German Marquez doesn’t put up big numbers for the Colorado Rockies, but he eats innings and is a very solid big-league starter considering the thin air he has to pitch in half the time. Here are two props available to wager at Mybookie on Marquez’s and the Rockies’ 2020 MLB season – assuming there is one – and an overview.
German Marquez Awards Odds & Analysis For 2020 Season
Marquez signed with the Tampa Bay Rays as an international free agent in July 2011. The Rays added him to their 40-man roster after the 2015 season but on Jan. 28, 2016, Marquez and Jake McGee were traded to the Colorado Rockies in exchange for Corey Dickerson and Kevin Padlo.
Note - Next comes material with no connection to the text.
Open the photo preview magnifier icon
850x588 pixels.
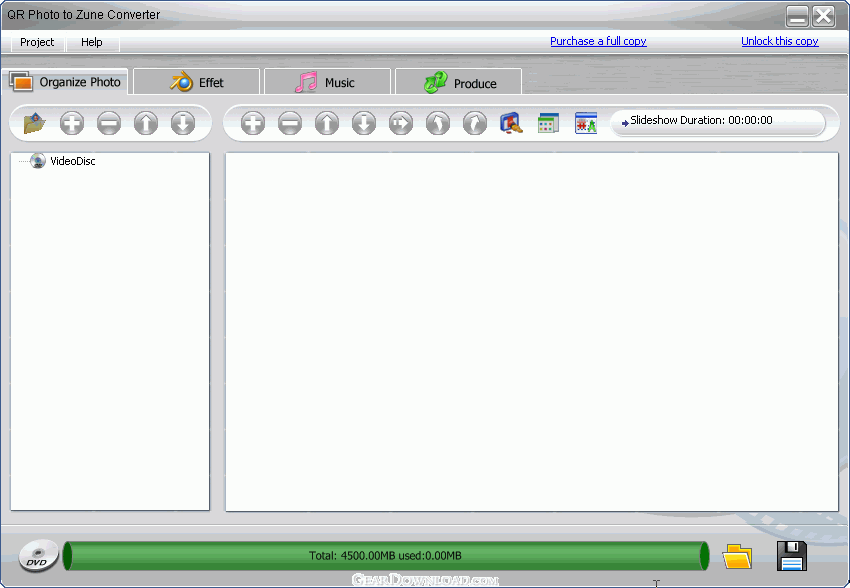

Marquez was promoted to the Major Leagues on September 6, 2016.
In his first full season in 2017, Marquez went 11-7 with a 4.39 ERA in 162 innings (29 starts), notching a 1.38 WHIP and 147 strikeouts (8.17 K/9). He finished fifth in the National League Rookie of the Year voting.
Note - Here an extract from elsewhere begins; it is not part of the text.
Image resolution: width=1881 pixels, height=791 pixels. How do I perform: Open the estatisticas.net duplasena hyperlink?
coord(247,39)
In 2018, he was even better in going 14-11 (his 14 wins were 9th-most in the NL) with a 3.77 ERA in 33 starts 230 strikeouts (4th) in 196 innings pitched (9th). He received the Silver Slugger Award as the best-hitting pitcher in the National League, becoming the first Rockies pitcher to win the award since Mike Hampton in 2002.
Last April, Marquez agreed to a five-year, $43 million extension. The deal covered the 2019-to-2023 seasons, but also includes a club option that could turn into a mutual option for the 2024 season. The deal also includes escalators for top-five Cy Young finishes. The latest Márquez will reach free agency is following his age-29 season. The extension was the second-largest guarantee for a pitcher with two years of service.
Last year, Marquez finished 12-5 with a 4.76 ERA in 28 starts. He was placed on the 10-day injured list on Aug. 26 with right arm inflammation and missed the remainder of the season. At the time of that injury, Marquez led the National League with 174.0 innings pitched, was tied for fifth with 12 wins and ranked ninth with 175 strikeouts.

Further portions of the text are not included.